02/07/2018 - La pasta in Giappone: 4 poli costituiti da Giappone, Italia, Turchia e USA

La pasta in Giappone: 4 poli costituiti da Giappone, Italia, Turchia e USA

Con l’avanzare della globalizzazione, la composizione delle importazioni di pasta in Giappone - i cui fornitori principali sono Italia, Turchia e USA - cambia velocemente. Nel 2017, la struttura del mercato interno è stata costituita dal 47,2% di prodotto locale e dal 52,8% di prodotto importato. Per il secondo anno consecutivo il prodotto importato ha superato il 50%. Per la pasta importata, nel 2017 al top dei paesi fornitori c’è stata l’Italia, con oltre 72.000 tonnellate (+6%).

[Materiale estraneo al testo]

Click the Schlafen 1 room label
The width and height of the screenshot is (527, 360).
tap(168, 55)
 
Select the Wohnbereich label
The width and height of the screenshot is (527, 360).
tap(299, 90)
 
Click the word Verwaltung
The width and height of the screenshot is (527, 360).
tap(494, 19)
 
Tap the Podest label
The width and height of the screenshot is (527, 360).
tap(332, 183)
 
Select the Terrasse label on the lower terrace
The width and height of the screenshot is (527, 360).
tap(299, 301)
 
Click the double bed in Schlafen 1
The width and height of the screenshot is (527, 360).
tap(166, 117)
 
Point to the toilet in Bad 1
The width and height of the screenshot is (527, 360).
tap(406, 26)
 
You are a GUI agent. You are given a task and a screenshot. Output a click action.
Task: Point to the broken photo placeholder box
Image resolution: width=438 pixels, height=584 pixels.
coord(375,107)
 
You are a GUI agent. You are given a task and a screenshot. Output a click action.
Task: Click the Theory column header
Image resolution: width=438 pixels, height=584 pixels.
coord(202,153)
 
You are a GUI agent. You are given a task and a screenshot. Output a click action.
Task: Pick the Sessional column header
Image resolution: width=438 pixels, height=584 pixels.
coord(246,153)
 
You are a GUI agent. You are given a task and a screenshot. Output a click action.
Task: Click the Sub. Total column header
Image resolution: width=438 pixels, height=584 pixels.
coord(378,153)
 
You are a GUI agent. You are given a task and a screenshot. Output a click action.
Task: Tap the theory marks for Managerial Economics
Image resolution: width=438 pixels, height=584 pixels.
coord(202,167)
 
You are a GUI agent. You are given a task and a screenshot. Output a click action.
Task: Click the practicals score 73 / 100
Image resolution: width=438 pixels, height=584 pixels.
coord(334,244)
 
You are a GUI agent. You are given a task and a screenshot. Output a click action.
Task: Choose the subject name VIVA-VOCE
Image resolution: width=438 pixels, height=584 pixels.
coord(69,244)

La pasta Barilla, che per lungo tempo aveva rappresentato il primo marchio di pasta importato in Giappone, a causa di un cambiamento di politiche aziendali in Italia la scorsa primavera ha cambiato il suo agente e adesso mira a nuovi rapidi sviluppi. La Nippon Flour Mills, ex-importatore storico della Barilla, ora ha cominciato a importare la pasta per uso professionale del marchio “Ferrara”. NIPPN International, invece, ha siglato un accordo per l’importazione di “Campi”, un altro marchio italiano di pasta di alta gamma. La presenza della pasta italiana all’interno della composizione del mercato giapponese, insomma, è al centro di una serie di cambiamenti.